VAT recovery on pension administration and investment management services provided to pension schemes could become more difficult, due to HM Revenue & Customs’ (“HMRC’s”) new guidance, published on and effective from 3 February 2014.
On 3 February 2014, VAT Notice 700/17 was updated to provide new guidance on VAT recovery on pension administration and investment management services provided to pension schemes. Prior to this update, employers were allowed to recover VAT incurred in relation to pension administration services supplied to their pension schemes. Under the same HMRC guidance, VAT was not recoverable by the employer for any investment management services relating to their pension schemes.
HMRC’s guidance had to change after the Court of Justice of the European Union (“CJEU”) published its new judgement in relation to the PPG Holdings BV (Case C-26/12) (“PPG”) case. This ruling specified that an employer which has set up a legally and financially separate pension fund can recover the VAT paid on both pension administration and investment management services, provided there is a direct and immediate link between the services and the employer’s own business.
As such, HMRC is now required to accept that VAT on both the above mentioned services can be deducted by the employer, provided the specified link applies. Consequently, there have been a number of other changes made to HMRC’s guidance on the subject. Firstly, they have abolished the 70%/30% split, whereby if a single invoice was received covering both types of services for the pension fund, the employer could recover 30% of the VAT in relation to the investment management services, and 70% in relation to the pension administration (general management) services. This abolition is bitter-sweet because, while it means there is now no upper limit on the amount of VAT that can be deducted by the employer, it also means there is no lower limit.

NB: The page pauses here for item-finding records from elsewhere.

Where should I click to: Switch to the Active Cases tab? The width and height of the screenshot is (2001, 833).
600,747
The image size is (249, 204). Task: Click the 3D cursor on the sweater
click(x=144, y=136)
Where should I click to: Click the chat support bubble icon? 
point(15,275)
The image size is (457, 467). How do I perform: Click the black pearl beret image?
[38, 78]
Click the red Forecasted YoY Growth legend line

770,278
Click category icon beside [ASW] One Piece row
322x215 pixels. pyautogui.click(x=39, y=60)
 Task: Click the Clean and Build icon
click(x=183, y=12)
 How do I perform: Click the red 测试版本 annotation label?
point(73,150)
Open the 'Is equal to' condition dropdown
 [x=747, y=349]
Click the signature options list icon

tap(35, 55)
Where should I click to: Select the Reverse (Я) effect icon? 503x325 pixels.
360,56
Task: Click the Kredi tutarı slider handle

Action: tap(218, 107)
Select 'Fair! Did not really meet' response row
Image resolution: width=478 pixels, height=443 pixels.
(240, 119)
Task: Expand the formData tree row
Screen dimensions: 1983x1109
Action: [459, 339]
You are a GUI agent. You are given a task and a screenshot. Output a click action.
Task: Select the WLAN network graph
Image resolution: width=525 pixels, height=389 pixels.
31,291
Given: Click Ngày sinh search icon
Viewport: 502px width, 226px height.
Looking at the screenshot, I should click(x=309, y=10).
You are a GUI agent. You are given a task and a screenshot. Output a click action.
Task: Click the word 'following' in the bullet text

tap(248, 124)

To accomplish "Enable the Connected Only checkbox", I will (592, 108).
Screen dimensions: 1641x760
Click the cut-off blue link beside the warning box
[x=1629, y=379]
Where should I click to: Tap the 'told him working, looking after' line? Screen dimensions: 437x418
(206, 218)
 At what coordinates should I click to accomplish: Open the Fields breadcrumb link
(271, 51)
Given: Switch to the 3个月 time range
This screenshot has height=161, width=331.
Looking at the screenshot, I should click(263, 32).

Further changes relate to the conditions under which HMRC will now not allow VAT to be recovered by the employer. VAT will not be recoverable when:
- The services were not made to the employer (to be decided by HMRC); and
- The supply is limited to investment management services only and not a combination of both investment management and pension administration services.
The final stipulation is that, if the employer receives the services, but the pension fund bears the cost of said services, VAT is potentially recoverable by the pension fund, but only to the extent that the fund is engaged in taxable business activities (such as commercial property).In order to deduct any such VAT however, the pension schemes are required to be VAT-registered.
HMRC’s new guidance was published on and will take effect from 3 February 2014, but there will be a six month transitional period during which the 70/30 split will still apply for any invoice issued to a pension scheme for both pension administration services and investment management services.
Recommendations on what to do next:
- The guidance is relatively vague and does not give trustees and employers the certainty they may have been expecting after the PPG case.
- Trustees and employers should review their arrangements with existing investment advisers to ensure they are structured in a manner which is most tax efficient given the new guidance.